Coy blossomed once he came into the care of the Lee County Humane Society. He went into foster care on March 15 and is doing well

Once it became apparent in mid-March that the Covid-19 pandemic would have a significant impact on the Auburn community, the Lee County Humane Society sprang into action, adjusting how it handles intakes and adoptions and also pushing to get as many animals at the shelter as possible into foster homes. 

And the Auburn community responded. 

"That's when we kind of jumped into action, and as of (Monday) we had more than 70 percent of our shelter population in foster homes," said Bailey Ray, foster coordinator for LCHS. "The community has stepped up in the biggest way for our pets here at LCHS."

The shelter saw a big response from Auburn University students, some of whom stayed in the community and are stuck at home studying remotely.

"We've had a lot of students reach out since they're at home more often," said Ray. "It's really helpful for them to have something to do while they're not having class time.

"Lots of families, too. I know just people working from home, even with small kids, they've been able to come up and meet a dog that they may not have come to meet had this not happened. They reached out just for this specific opportunity, and now we're getting to learn more about how the dogs are doing in their homes, and that's just going to make them more adoptable in the future."

LCHS has instituted a number of changes in response to the Covid-19 outbreak, shifting to an appointment-only model, cutting back on the number of adoptions and pushing the adoption process online as much as possible. 

"We're asking people to make an appointment via email or phone," said Ray. "And once we get that appointment set up with them, we're trying to have as little contact as possible. There's no proof that it's being spread through pets. Just handing off a pet is really not going to give you Covid-19 or anything like that. But we're still just keeping our distance and we have everyone call when they arrive so a staff member can come out to meet them rather than them coming into the building."

You can contact LCHS by phone at 334-821-3222 or email, for fostering purposes, at

LCHS is still accepting strays, but by appointment only as well. 

"We're encouraging everyone to post on social media, to get the word out through fliers, that if they do take in a stray pet, even if it doesn't come to LCHS, we still want to help them find to its home," said Ray.

Ray also mentioned the Facebook page of Opelika-Auburn Lost and Found Pets as a good resource that they work with in the community. 

LCHS has been closed this week as staff deep cleans the facility. The shelter will reopen today. 

"We've taken a lot of our kennels out of the building into the parking lot. We've been ale to spray them down and do things that would not have been possible," she said. "Right now since it is still very up in the air, we are just asking for foster homes (to keep pets) as long as people are feasibly able to hang on to them. We are still working with a lot of our rescue partners out of state to see if they have any availability in their foster homes to pull some of our pets, which would just make us even more able to help out with strays in the community."

Residents can apply and sign up to foster a pet at Ray said the parameters of being able to foster a pet is very open-ended at this point. 

"Just as long as people are able to foster, we're just encouraging them and trying to help them as much as we can with food and toys and medical and anything like that," she said.

WHAT TO PRODUCE
Transcribe the part of the shelter article above from "The shelter saw" up to and including "having class time.", word for word.

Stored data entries

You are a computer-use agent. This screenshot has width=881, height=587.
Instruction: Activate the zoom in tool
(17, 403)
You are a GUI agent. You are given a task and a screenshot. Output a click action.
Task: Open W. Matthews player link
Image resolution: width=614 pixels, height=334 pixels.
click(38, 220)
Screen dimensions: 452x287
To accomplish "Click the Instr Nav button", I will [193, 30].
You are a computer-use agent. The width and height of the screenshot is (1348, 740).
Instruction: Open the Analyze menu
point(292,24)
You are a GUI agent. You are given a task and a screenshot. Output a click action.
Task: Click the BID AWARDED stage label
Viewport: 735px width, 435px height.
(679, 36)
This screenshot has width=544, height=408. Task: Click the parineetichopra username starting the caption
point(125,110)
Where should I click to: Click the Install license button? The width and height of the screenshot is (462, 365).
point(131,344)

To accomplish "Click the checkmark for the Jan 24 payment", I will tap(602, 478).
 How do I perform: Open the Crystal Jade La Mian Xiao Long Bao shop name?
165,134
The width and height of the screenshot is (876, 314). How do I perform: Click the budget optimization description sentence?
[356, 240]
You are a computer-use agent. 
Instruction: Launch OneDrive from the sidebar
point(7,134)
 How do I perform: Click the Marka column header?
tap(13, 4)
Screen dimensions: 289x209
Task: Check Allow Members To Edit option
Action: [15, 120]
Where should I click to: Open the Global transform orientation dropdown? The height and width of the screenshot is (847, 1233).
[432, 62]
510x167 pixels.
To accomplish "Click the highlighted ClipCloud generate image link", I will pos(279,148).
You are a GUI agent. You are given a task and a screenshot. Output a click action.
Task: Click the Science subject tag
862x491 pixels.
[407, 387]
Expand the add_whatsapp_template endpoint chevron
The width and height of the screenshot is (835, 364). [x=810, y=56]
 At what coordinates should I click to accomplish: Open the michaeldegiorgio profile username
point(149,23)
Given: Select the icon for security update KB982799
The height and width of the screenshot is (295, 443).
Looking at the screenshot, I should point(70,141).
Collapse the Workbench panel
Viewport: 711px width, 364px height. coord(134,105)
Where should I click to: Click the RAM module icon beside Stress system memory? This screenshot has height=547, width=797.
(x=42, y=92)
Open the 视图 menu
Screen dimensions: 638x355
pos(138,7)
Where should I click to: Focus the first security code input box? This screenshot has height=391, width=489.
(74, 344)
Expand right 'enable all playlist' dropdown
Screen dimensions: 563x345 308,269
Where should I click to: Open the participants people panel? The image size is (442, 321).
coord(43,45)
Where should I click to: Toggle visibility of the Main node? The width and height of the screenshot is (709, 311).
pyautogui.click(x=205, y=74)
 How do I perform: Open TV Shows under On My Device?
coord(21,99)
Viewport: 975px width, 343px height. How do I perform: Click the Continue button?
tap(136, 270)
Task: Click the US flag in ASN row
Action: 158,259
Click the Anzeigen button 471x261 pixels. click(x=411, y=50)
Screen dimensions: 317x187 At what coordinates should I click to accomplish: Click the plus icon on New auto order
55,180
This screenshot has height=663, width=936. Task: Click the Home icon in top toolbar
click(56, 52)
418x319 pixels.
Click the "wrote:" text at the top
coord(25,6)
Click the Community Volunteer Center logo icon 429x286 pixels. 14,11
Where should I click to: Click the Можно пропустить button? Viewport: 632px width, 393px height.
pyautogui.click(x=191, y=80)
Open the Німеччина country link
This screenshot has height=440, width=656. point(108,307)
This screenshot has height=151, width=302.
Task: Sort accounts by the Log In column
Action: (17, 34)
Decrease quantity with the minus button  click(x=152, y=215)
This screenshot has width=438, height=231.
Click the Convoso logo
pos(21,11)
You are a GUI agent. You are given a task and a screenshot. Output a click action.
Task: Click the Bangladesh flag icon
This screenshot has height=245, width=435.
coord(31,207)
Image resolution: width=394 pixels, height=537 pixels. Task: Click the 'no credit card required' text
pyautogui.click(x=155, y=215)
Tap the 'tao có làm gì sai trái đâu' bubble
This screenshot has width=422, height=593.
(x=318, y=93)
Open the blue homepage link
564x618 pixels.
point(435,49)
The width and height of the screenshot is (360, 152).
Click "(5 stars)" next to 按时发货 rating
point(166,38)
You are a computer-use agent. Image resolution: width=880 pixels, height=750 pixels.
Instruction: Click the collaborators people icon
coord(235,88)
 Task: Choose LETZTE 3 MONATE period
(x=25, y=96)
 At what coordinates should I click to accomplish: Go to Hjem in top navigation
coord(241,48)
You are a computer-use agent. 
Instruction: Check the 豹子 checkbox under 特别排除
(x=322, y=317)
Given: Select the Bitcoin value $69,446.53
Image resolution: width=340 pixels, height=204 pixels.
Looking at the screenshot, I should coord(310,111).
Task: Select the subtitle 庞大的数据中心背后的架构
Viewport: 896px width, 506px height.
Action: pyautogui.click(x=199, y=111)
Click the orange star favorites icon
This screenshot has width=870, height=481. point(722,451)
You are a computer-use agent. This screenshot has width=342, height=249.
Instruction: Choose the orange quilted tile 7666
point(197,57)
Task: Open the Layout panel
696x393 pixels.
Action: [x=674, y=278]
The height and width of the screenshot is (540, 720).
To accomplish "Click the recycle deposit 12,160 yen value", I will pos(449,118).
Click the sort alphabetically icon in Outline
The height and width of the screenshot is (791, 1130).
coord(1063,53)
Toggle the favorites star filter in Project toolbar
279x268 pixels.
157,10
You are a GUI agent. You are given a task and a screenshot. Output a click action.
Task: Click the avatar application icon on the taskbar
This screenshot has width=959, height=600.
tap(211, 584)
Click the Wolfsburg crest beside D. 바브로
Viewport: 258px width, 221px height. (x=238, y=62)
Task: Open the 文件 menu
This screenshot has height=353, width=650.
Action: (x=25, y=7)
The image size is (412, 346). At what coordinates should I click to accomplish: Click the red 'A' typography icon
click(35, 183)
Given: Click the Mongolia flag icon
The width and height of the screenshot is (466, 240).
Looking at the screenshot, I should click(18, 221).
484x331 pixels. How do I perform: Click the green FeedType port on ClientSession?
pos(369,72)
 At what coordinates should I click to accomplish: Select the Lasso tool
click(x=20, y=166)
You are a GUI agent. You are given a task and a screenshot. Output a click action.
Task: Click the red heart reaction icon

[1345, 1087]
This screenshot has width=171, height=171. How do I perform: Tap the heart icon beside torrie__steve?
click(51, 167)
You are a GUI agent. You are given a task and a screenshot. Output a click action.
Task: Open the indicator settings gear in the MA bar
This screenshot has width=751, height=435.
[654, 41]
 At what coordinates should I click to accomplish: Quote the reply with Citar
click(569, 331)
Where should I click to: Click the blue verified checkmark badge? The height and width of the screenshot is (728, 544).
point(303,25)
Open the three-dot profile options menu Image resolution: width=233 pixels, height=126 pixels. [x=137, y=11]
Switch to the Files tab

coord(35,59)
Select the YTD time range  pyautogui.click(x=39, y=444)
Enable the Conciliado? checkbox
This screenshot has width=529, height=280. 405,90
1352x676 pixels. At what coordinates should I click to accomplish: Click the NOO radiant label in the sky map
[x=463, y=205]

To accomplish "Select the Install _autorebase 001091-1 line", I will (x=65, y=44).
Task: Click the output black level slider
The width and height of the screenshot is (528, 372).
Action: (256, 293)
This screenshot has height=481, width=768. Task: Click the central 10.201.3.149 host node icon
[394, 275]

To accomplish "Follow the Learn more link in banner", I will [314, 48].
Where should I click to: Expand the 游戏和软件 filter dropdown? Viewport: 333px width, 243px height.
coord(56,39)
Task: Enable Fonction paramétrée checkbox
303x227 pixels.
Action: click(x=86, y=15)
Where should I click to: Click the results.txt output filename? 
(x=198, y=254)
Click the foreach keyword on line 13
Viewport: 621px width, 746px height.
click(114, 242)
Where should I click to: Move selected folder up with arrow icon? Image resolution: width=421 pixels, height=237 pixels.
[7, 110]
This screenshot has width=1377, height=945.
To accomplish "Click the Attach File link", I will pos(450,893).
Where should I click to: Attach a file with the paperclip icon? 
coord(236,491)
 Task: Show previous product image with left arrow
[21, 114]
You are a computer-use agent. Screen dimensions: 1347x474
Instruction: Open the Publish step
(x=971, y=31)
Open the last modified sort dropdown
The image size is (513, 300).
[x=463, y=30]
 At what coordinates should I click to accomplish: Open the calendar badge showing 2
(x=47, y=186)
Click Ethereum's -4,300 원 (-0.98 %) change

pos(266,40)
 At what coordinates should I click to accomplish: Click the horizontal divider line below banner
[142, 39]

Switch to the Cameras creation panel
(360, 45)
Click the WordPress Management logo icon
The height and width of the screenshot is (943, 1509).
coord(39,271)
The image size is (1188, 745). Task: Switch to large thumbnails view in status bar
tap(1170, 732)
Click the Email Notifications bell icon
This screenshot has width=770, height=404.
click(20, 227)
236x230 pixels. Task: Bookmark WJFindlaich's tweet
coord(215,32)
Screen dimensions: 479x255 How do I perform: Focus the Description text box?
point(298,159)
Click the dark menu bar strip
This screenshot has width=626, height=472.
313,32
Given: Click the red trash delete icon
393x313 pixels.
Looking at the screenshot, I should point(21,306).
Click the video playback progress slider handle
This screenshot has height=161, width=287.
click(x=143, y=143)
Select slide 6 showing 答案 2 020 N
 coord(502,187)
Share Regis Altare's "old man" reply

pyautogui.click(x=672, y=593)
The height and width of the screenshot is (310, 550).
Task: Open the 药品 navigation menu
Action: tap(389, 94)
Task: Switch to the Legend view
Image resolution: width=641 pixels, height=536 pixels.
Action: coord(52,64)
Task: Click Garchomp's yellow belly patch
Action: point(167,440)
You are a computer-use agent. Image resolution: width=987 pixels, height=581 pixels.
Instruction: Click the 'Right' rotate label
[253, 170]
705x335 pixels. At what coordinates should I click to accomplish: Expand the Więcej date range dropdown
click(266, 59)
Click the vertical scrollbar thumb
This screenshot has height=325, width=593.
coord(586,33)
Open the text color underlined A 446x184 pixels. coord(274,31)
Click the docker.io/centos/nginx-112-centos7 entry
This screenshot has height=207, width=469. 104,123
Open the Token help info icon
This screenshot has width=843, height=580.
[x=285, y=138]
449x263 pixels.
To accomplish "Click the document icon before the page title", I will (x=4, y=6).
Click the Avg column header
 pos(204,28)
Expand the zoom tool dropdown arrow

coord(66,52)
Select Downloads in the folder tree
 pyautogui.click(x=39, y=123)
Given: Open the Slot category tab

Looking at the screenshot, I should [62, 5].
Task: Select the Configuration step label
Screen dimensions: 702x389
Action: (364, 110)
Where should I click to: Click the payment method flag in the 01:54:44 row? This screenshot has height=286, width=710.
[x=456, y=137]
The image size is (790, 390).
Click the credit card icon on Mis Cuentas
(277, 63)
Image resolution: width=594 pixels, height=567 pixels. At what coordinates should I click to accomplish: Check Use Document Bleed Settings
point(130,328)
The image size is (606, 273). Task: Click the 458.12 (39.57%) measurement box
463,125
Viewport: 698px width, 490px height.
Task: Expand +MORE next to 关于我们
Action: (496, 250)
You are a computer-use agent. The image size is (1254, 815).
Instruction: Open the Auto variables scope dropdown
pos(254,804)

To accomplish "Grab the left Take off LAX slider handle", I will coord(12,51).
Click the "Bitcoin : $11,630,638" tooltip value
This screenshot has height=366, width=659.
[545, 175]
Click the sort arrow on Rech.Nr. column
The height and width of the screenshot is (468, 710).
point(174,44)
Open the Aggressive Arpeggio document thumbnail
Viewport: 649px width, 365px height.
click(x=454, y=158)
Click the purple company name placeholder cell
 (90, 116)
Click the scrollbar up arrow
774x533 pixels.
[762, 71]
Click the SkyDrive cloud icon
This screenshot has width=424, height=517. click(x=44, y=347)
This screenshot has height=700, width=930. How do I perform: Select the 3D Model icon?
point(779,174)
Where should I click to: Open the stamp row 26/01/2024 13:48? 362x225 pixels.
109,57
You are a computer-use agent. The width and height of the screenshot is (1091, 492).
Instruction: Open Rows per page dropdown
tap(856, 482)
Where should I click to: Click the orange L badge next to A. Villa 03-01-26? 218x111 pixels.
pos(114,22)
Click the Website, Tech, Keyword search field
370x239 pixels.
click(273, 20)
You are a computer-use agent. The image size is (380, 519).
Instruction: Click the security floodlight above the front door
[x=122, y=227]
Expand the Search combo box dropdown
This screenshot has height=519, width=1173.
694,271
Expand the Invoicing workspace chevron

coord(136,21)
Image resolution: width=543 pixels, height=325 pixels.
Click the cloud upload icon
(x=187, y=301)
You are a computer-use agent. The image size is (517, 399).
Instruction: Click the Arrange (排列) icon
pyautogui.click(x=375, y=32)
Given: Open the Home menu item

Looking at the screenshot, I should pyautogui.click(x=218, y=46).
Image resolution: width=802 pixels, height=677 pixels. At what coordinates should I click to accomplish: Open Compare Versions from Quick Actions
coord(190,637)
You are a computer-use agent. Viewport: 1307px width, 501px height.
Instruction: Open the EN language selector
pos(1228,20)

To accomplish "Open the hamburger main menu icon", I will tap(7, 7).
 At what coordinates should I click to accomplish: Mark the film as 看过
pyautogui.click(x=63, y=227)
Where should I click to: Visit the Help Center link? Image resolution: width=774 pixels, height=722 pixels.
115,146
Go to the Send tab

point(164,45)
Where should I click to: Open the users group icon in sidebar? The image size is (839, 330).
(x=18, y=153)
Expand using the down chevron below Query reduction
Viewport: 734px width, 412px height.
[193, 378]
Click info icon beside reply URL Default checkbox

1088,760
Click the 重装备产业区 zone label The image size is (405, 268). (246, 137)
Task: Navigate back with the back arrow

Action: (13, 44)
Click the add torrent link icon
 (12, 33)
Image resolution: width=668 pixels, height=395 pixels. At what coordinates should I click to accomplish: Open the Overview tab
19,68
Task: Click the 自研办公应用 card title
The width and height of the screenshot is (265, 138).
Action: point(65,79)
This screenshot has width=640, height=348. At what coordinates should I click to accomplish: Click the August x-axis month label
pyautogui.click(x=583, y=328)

YOUR RESPONSE
The shelter saw a big response from Auburn University students, some of whom stayed in the community and are stuck at home studying remotely.

"We've had a lot of students reach out since they're at home more often," said Ray. "It's really helpful for them to have something to do while they're not having class time.